MATERIAL PROVIDED ::
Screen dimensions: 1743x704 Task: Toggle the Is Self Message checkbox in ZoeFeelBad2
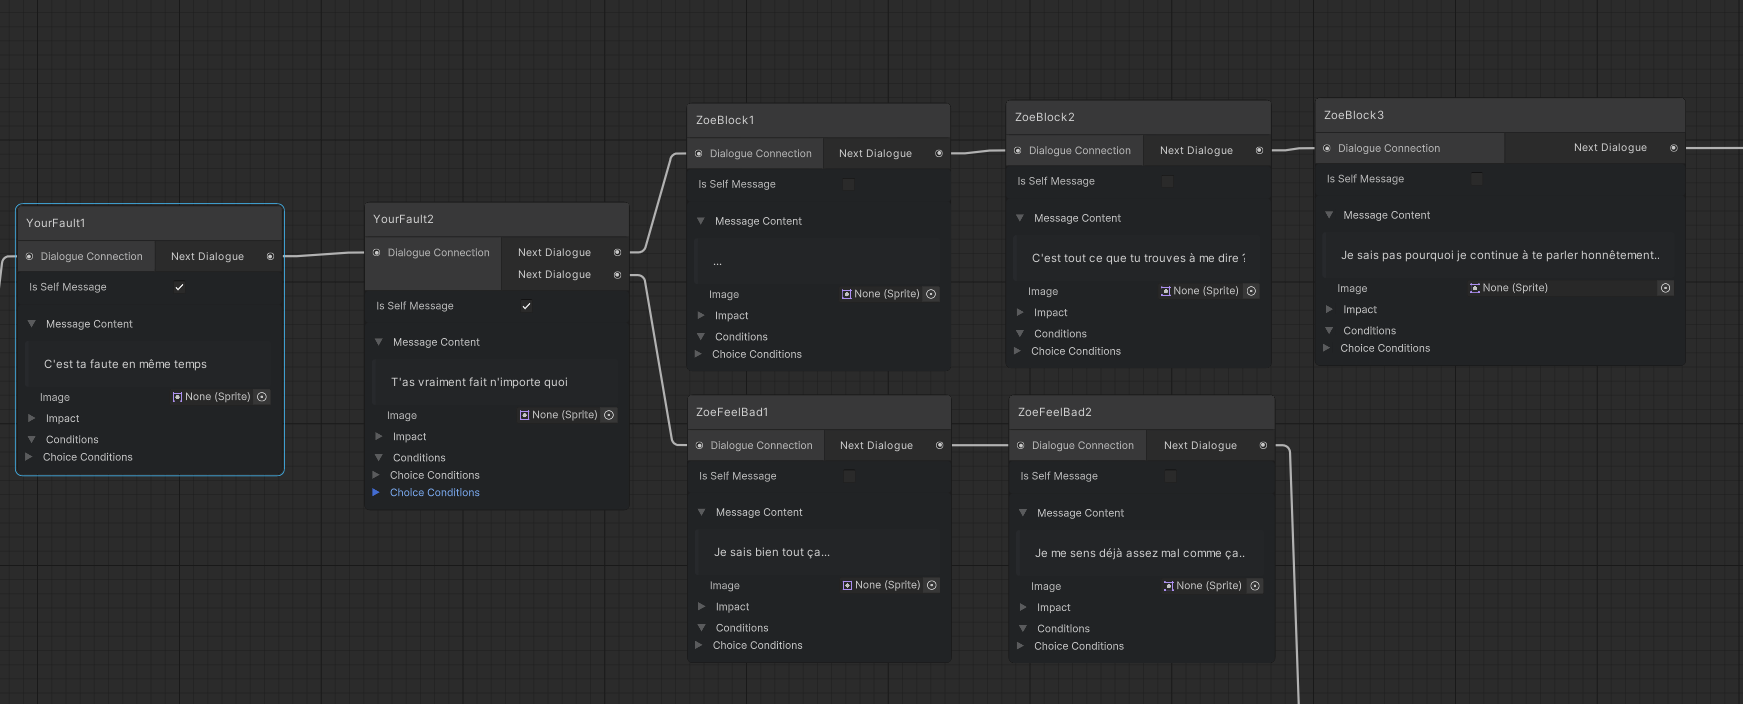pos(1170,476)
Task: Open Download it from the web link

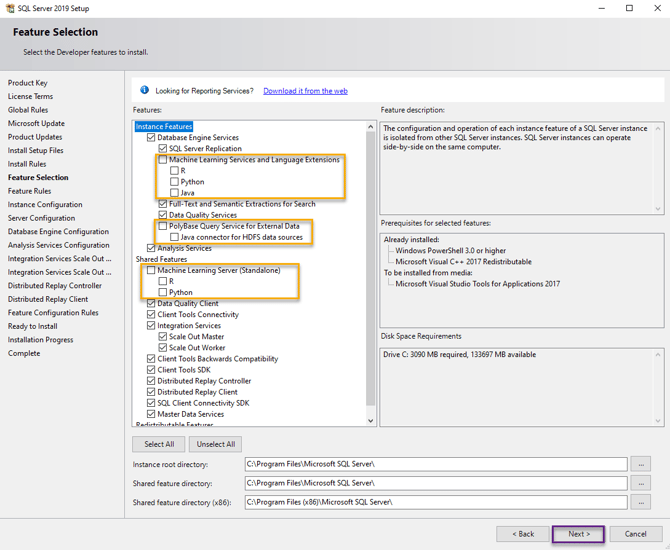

==

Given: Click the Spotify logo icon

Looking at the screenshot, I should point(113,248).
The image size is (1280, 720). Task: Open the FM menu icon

PROMPT :: Give again the part that opens with the line containing "Given: Click the Spotify logo icon" and closes with the line containing "The image size", both lines included.

EXPECTED ANSWER ::
Given: Click the Spotify logo icon

Looking at the screenshot, I should point(113,248).
The image size is (1280, 720). Task: Open the FM menu icon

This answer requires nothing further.